Stored data entries

Content starts

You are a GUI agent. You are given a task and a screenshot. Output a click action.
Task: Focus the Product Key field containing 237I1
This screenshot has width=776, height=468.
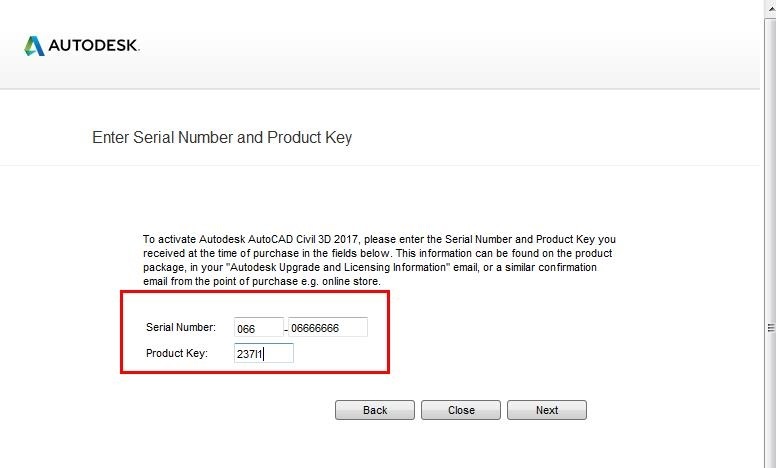pyautogui.click(x=264, y=353)
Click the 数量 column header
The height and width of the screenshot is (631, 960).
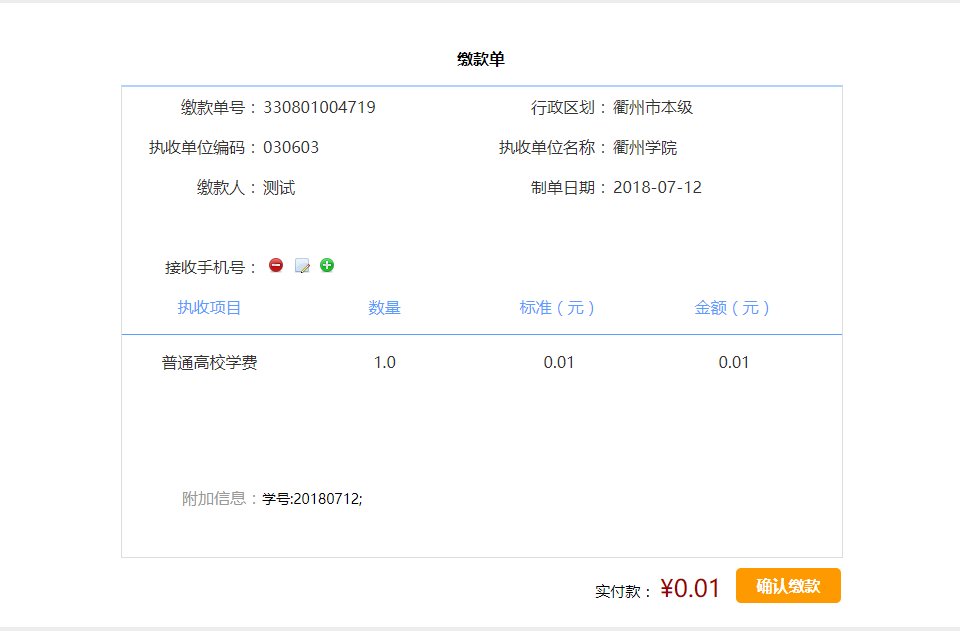click(384, 307)
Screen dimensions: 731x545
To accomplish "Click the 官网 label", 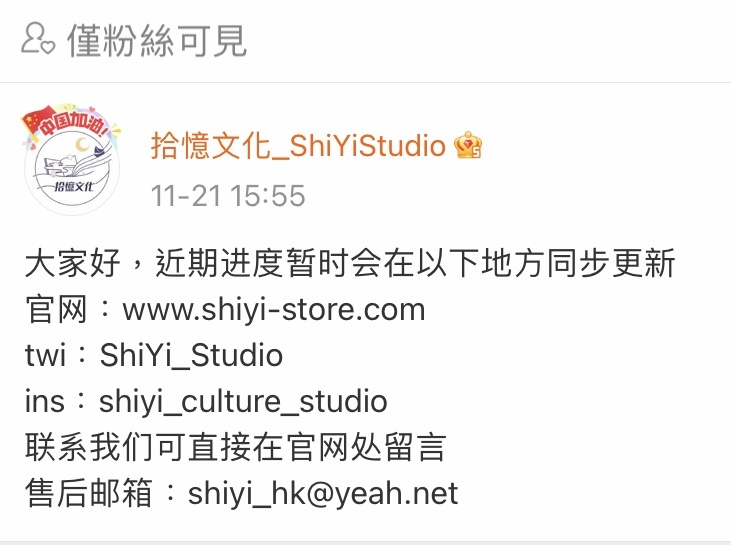I will [56, 309].
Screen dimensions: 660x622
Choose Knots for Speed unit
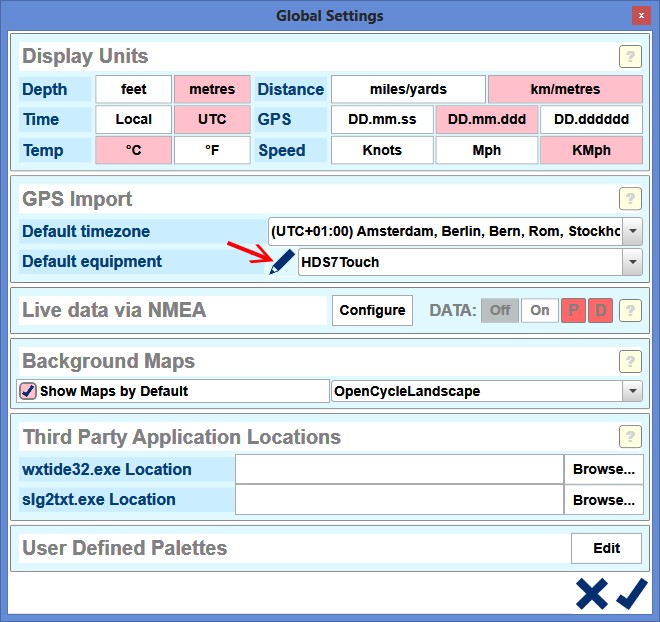click(x=382, y=150)
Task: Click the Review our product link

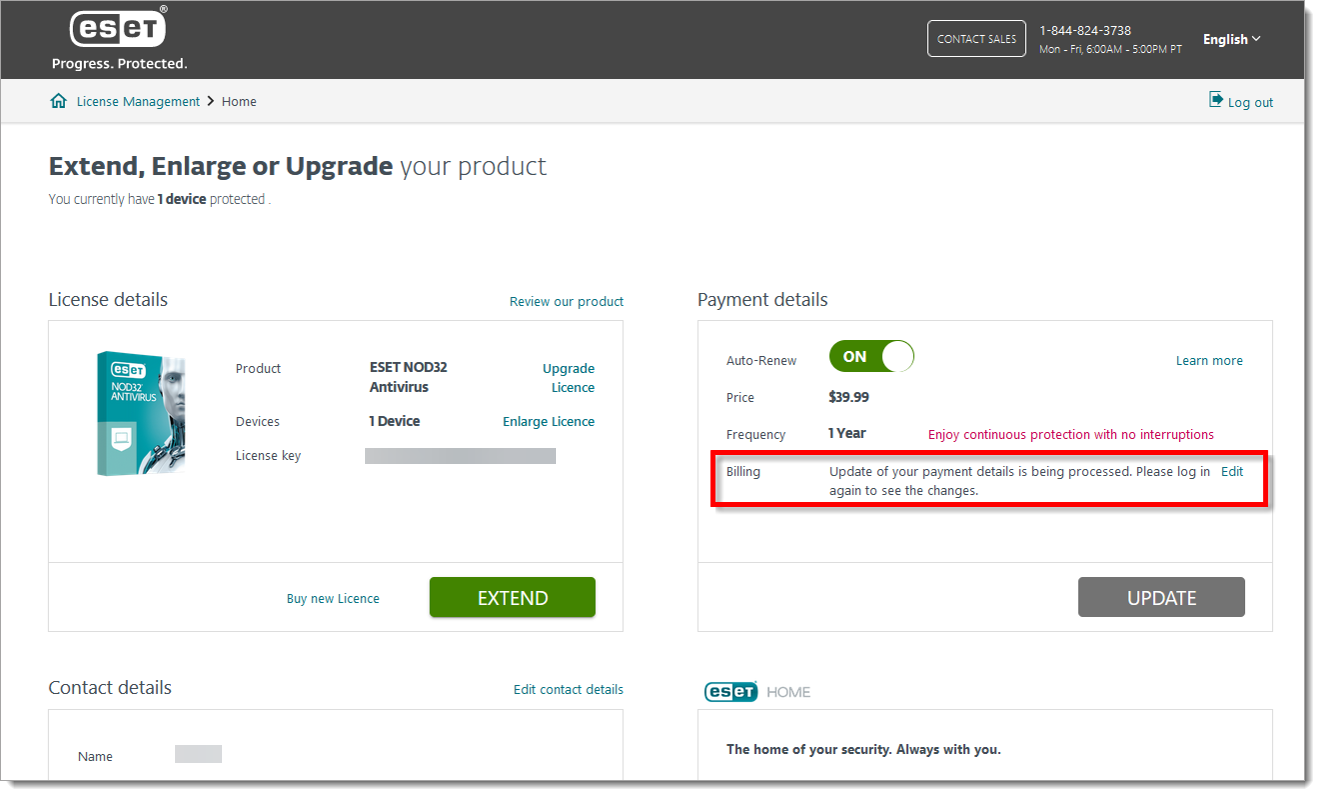Action: [566, 301]
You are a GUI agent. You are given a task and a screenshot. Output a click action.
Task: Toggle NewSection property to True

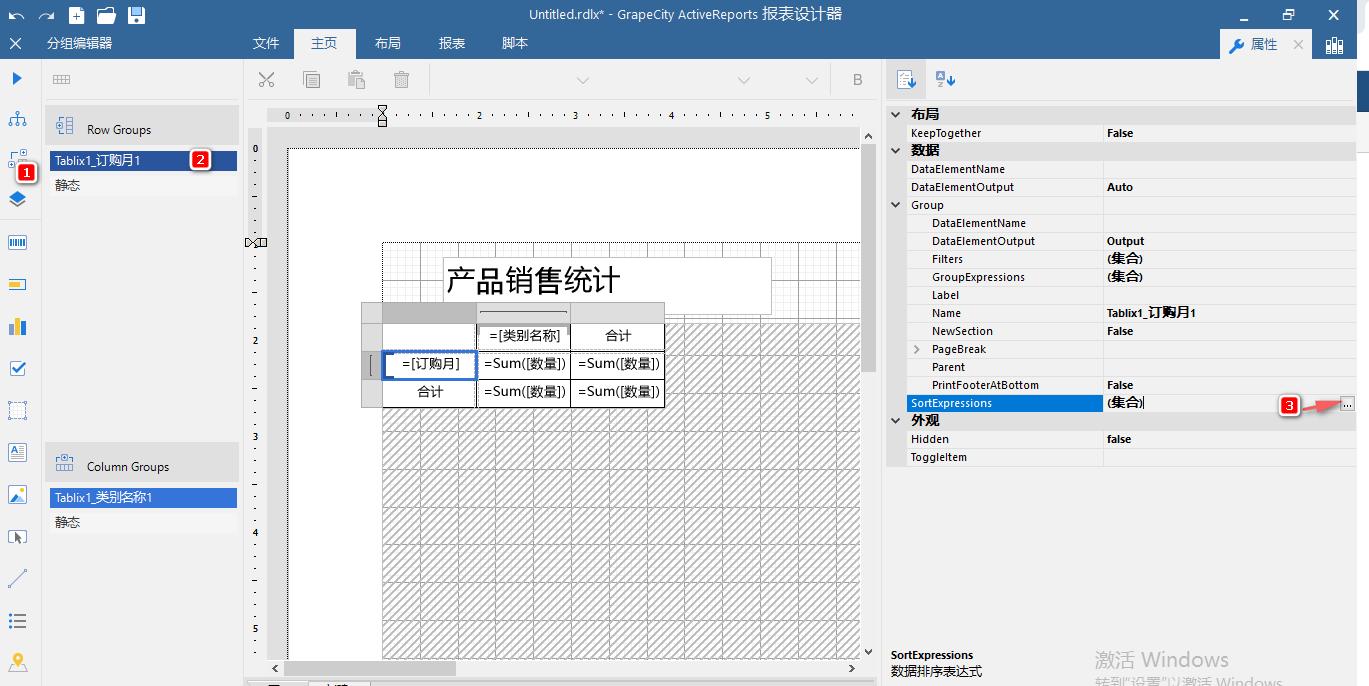pos(1120,330)
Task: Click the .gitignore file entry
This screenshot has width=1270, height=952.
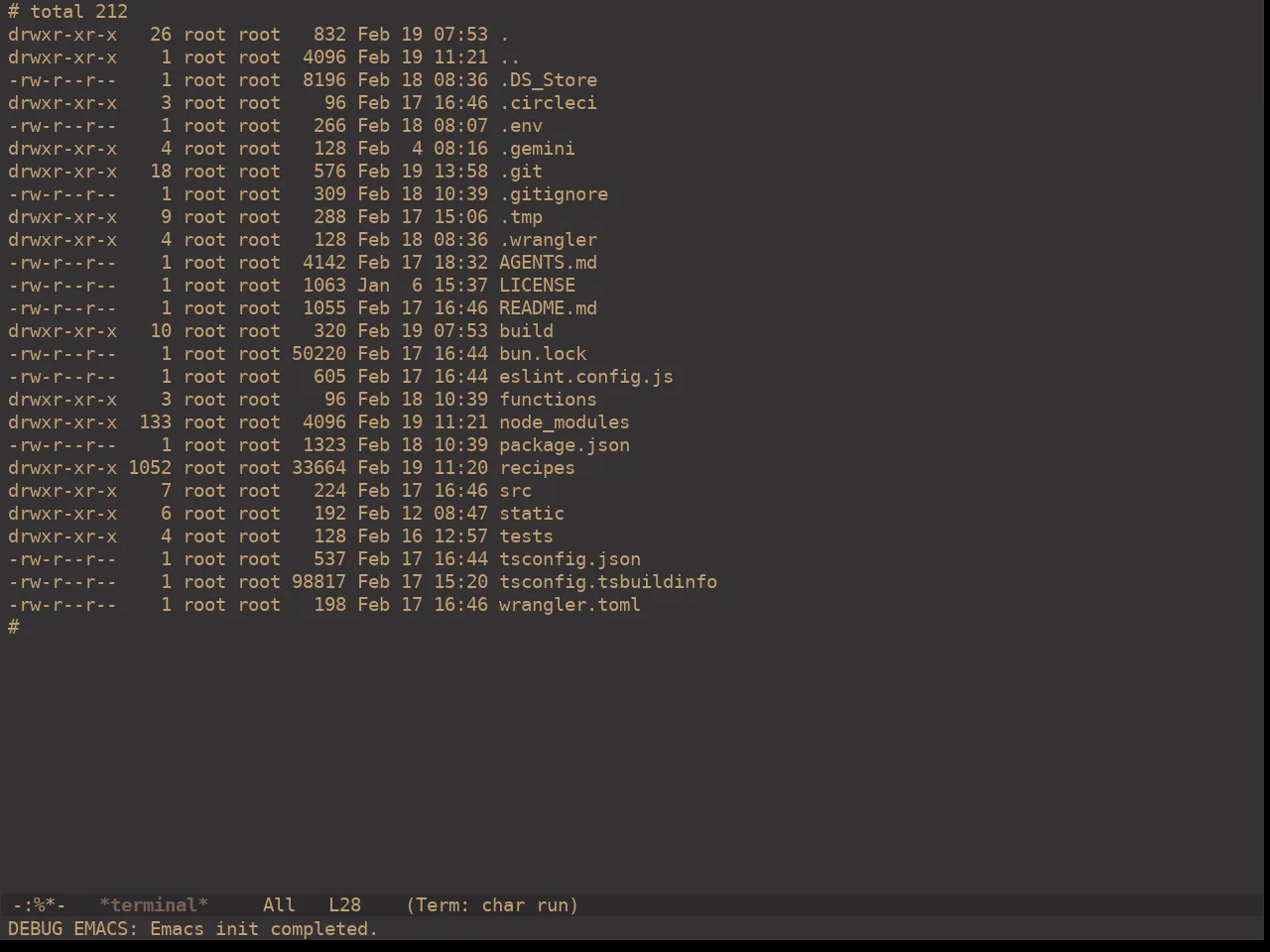Action: coord(554,194)

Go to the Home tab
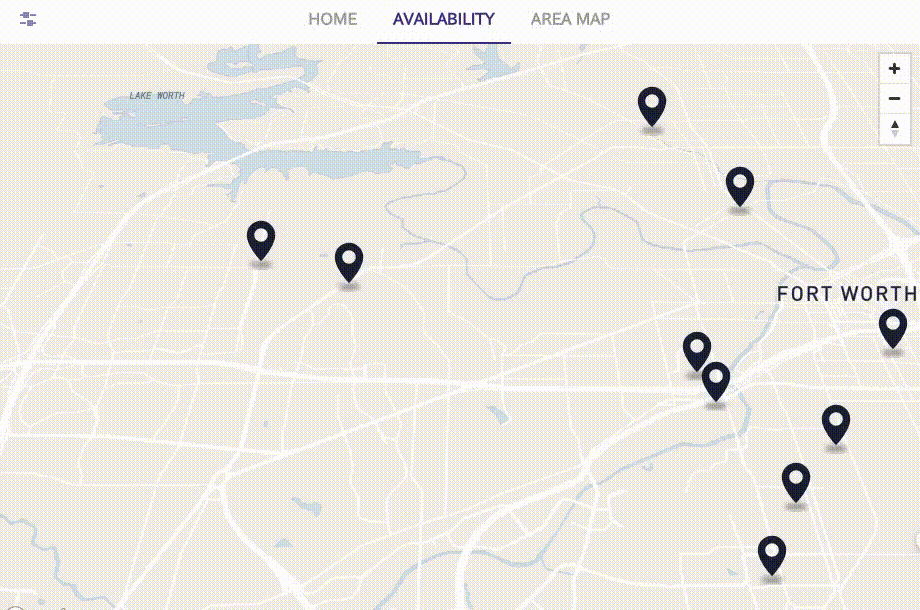click(332, 20)
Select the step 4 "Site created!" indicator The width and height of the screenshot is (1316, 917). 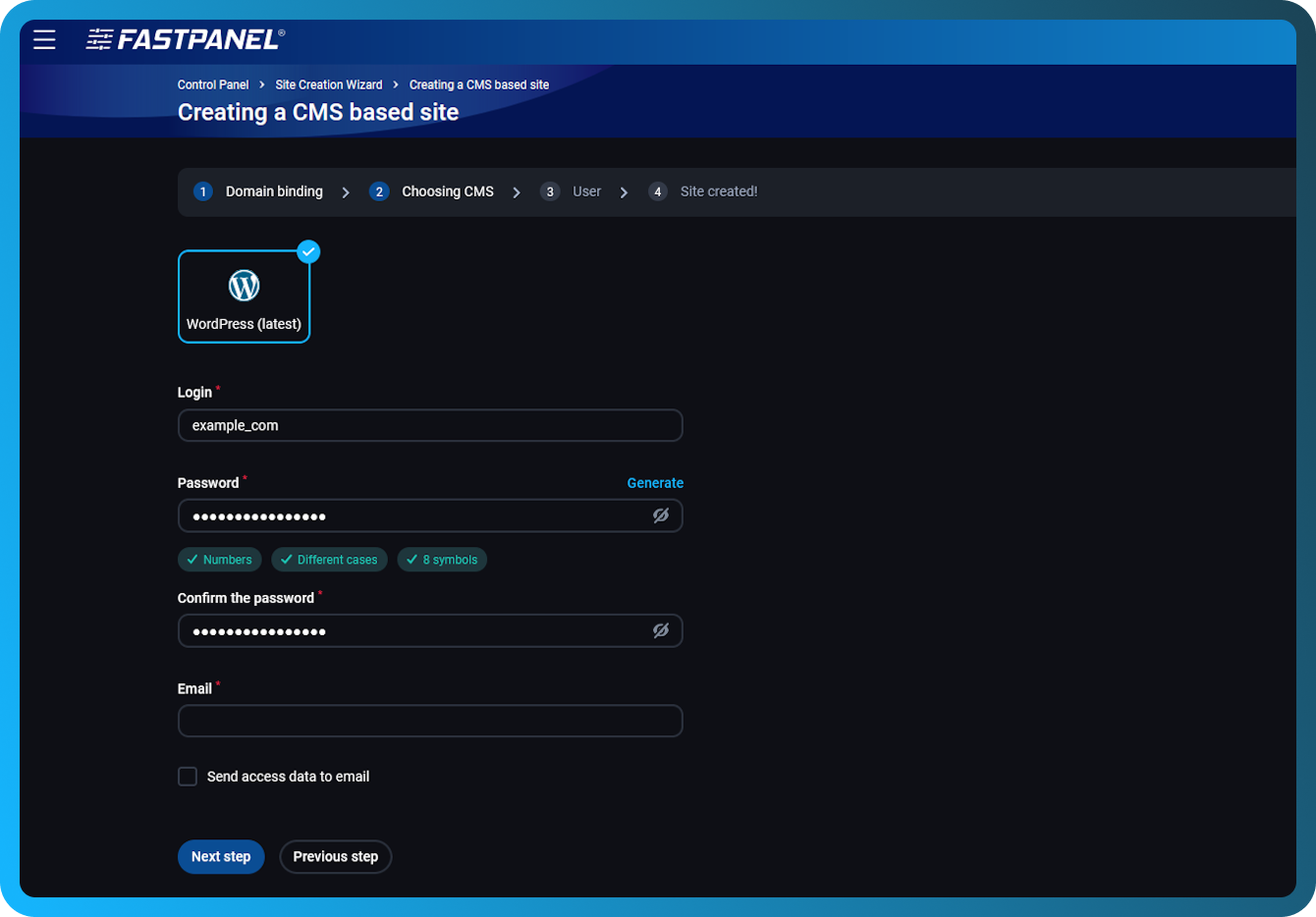[x=657, y=191]
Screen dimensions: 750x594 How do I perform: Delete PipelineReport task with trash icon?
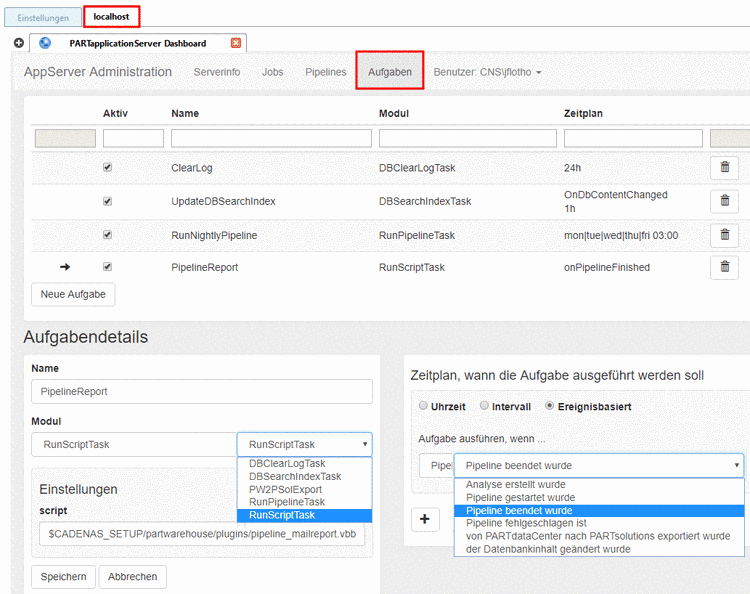(724, 267)
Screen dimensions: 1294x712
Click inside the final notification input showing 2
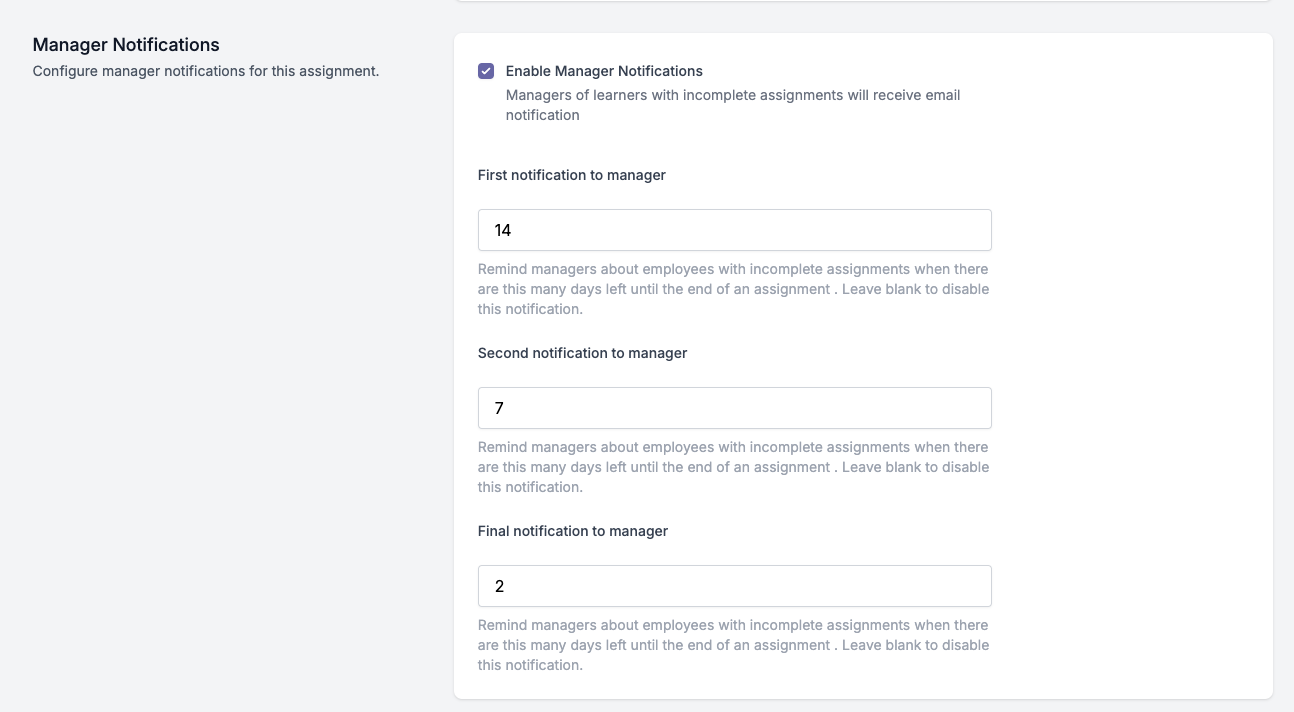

Content ends

Assignment »
Transcribe exactly the lines above, beginning at the one with "Screen dimensions: 660x622" and going up to and including the one with "Task: Click the .gitignore file entry". Pictures do not belong in the copy.

Task result »
Screen dimensions: 660x622
Choose Knots for Speed unit
click(x=382, y=150)
Task: Click the Review our product link

Action: [566, 301]
You are a GUI agent. You are given a task and a screenshot. Output a click action.
Task: Toggle NewSection property to True

pos(1120,330)
Task: Click the .gitignore file entry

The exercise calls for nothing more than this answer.